[Collected data entries]
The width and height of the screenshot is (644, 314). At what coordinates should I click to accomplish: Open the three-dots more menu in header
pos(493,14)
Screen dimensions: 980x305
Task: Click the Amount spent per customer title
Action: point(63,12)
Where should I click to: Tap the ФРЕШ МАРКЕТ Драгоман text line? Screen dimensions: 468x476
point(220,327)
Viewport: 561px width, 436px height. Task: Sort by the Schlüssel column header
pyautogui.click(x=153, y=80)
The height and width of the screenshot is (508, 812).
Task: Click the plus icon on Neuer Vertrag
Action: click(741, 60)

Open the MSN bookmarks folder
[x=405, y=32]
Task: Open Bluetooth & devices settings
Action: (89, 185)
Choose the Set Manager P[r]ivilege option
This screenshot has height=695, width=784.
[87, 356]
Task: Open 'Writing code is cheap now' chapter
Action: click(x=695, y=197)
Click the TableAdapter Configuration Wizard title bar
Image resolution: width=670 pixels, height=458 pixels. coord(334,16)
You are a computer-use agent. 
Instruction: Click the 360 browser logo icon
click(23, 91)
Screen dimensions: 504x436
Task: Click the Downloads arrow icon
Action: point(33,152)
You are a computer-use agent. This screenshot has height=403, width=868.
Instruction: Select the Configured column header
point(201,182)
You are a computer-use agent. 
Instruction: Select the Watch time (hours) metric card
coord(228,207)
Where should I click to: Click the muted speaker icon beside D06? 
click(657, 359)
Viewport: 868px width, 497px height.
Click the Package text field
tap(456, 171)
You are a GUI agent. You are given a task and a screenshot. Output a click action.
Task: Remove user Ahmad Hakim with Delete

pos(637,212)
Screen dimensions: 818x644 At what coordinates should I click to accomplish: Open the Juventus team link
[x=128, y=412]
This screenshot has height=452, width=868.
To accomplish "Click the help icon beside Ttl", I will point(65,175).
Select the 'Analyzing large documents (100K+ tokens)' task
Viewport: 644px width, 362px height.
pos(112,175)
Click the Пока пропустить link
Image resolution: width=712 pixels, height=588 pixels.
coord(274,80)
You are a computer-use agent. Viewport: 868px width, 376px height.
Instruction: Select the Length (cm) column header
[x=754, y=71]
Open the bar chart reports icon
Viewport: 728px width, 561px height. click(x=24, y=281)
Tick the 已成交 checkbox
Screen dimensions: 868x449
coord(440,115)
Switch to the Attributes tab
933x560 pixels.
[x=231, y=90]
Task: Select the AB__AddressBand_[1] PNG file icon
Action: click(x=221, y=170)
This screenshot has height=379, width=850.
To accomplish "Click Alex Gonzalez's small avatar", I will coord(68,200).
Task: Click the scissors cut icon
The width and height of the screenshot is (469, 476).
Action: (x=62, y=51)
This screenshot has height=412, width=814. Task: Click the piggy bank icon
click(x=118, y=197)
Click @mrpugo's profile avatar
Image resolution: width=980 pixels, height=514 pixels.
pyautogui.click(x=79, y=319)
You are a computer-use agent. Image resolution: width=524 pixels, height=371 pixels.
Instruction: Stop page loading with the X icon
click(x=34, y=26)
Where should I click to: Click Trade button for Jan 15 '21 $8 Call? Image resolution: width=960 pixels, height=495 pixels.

WHAT YOU ARE ASKED TO DO →
Looking at the entries above, copy out every line in which "agent" occurs.

OUTPUT OF THE EXERCISE →
You are a computer-use agent. 
You are a computer-use agent. This screenshot has height=403, width=868.
You are a computer-use agent. 
You are a GUI agent. You are given a task and a screenshot. Output a click action.
You are a computer-use agent. Viewport: 868px width, 376px height.
You are a computer-use agent. Image resolution: width=524 pixels, height=371 pixels.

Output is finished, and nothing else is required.